All sums to be paid by Tenant to Landlord under any of the provisions of this lease, in addition to the basic rent provided in paragraph 3 of this lease, are hereby agreed to be additional rent due from Tenant to Landlord. With respect to such additional rent and collection thereof and damages accruing to Landlord by reason of *707 the non-payment hereof, Landlord shall have all the powers, discretions, rights and remedies as are provided in this lease, or as allowed by law, to the same extent and for all intents and purposes as if such additional rent constituted a part of the basic rent.

The trial court decided that the attorneys' fees should be considered rent under the lease and therefore must be doubled under the statute.

Two questions are determinative of this issue. First, we must decide whether the lease provision contemplates characterizing attorneys' fees as rent. Second, we must decide whether RCW 59.12.170 permits parties to define attorneys' fees as rent for the purpose of obtaining double damages. We answer both questions negatively and reverse the trial court's decision insofar as it doubles the amount of attorneys' fees awarded.
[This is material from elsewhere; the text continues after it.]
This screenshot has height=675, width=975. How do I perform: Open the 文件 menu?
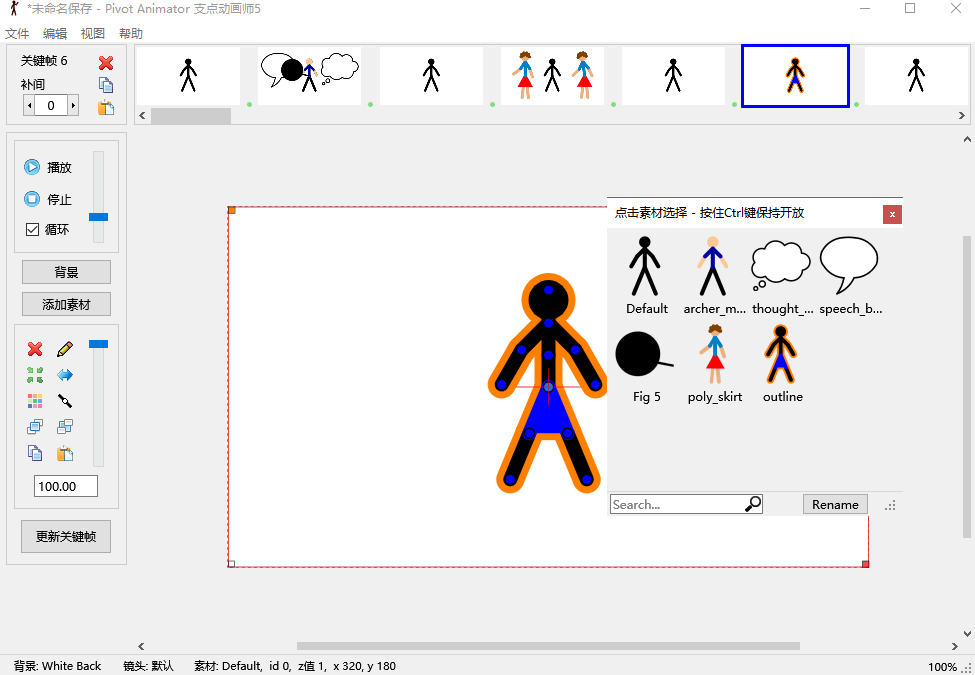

We do not believe that the lease provision requires characterizing attorneys' fees as rent. The phrase in the lease "[a]ll sums to be paid by Tenant to Landlord under any of the provisions of this lease, in addition to the basic rent" applies to only payments from tenant to the landlord arising directly out of rental of the premises, for example, the percentage rent. It does not apply to payments that effectively are payments from tenant to landlord's attorneys. Even DMN in its brief recognizes that the parties probably did not contemplate defining attorneys' fees as rent.

[7] Moreover, even assuming that the parties actually entered into an agreement defining attorneys' fees as rent, we do not believe that the unlawful detainer statute permits doubling of attorneys' fees under such an agreement. RCW 59.12.170 does not refer to attorneys' fees. In addition, the doubling of attorneys' fees would do little to achieve the objectives of the provision. RCW 59.12.170 was designed to deter tenants from retaining possession of premises unlawfully and to ensure that landlords are fully compensated. While the doubling of attorneys' fees may in part serve the former objective, it in no way serves the latter. The doubling of attorneys' fees primarily serves to give *708 landlord's attorneys a windfall. RCW 59.12.170 does not permit such a result.

Finally, DMN requests attorneys' fees on appeal. The lease provision authorizing attorneys' fees states that they should be awarded to the prevailing party to this lease in any proceeding. Because both parties partially prevailed on this appeal, we deny the request for attorneys' fees on appeal.

We affirm in part, reverse in part, and remand for a determination of attorneys' fees.

DURHAM, A.C.J., and SCHOLFIELD, J., concur.

NOTES

[1] The designation "defendants" throughout this opinion refers only to Ward and the Forsythes, and not to Rainier National Bank. The trial court's determinations pertaining to Rainier were not challenged.

[2] The lease contained a provision limiting assignment. It provided in relevant part:

"Tenant shall not assign, ... this lease ... without the prior written consent of the Landlord, in each instance. Tenant may assign this lease or sublet the Premises without Landlord's prior written consent to a corporation if at least fifty-one per cent (51%) of the issued and outstanding voting capital stock is at all times owned, and controlled directly or indirectly by Tenant, or Tenant's children and their spouses, and the corporation has paid in capital of not less than $50,000. No assignment or subletting shall relieve or release Tenant of its obligations under this lease unless the following conditions are met:

"(1) The net worth of the assignee corporation is at all times not less than $150,000 computed by generally accepted accounting practices; and

"(2) The assignee corporation has paid percentage rent for at least three (3) years."